When airlines first announced they could offer wireless internet, in the sky, it was a technological miracle. Sending emails and browsing the web at 36,000 feet was a novelty, something to brag about on social media.
Awe quickly turned to complaining, which was then amplified by being crammed into a flying metal tube. In-flight coverage was spotty, slow, broken, or overpriced. Gogo Inflight, the main provider of wifi in the U.S., bore the brunt of anger. It's a company people love to hate.
Gogo hopes to change that with a new satellite in-flight internet system called 2Ku. The 70 MBPS connection is significantly faster than Gogo's older systems, which rely on ground-to-air connections and get about 10 MBPS.

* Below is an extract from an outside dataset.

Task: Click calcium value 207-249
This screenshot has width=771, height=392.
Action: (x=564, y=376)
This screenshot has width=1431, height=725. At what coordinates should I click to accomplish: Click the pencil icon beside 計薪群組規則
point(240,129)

Related: American Airlines sues Gogo for slow in-flight Wi-Fi
"To date we've had browsing on board, sending messages and sending text. We haven't been able to have the same connectivity on board you've had on the ground. We now have that," said Stephen Scott, head of global innovation at International Airlines Group.

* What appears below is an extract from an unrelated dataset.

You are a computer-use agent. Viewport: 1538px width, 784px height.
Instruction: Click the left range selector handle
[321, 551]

International Airlines Group, which owns British Airways, Aer Lingus and Iberia airlines, announced on Thursday it will be one of the first carriers to add the technology. It's retrofitting 90% of its fleet over the next three years to offer 2Ku. Some Aeromexio flights also have it installed, and Delta (DAL) said by the end of 2016, it should be on around 30 of its planes.
To demonstrate the new internet, Gogo took a group of Silicon Valley reporters on a one hour plane ride to nowhere. I opened Netflix on my phone and streamed "Blue Planet," FaceTimed my best friend, tweeted selfies from the cockpit, and watched a Nova special called "Why Planes Vanish" on a laptop.
The videos all loaded quickly and played at high quality. The FaceTime call was spottier, but even with some video lag I was able to carry on a normal conversation.
Speed tests showed decent download speeds of around 12 MBPS, but significantly pokey upload speeds. Gogo says this is actually by design. Airlines want people quietly consuming content on their flights, not Periscoping a bumpy ride or chatting on Skype. Slow uploads are a way of blocking that kind of activity. The only thing the system blocks directly are pornography sites and VOIP (phone over internet).
Related: Gogo says speed boost coming to Wi-Fi on planes
It it a big enough boost to improve people's view of Gogo?
My speeds were great, but the demo plane had far fewer people on it than a regular flight would, so the overall traffic was lower. However, even a packed plane of multi-tasking binge watchers would notice better speeds. Also helping their moods: Gogo says it's not raising prices, though different airlines can offer their own pricing models. Today, the average person pays $13 for wifi on their flight.
Unless you happen to fly Aeromexico or catch one of the seven Delta planes that already have the satellite-internet system installed, you have a free pass to continue complaining. But get it out of your system now.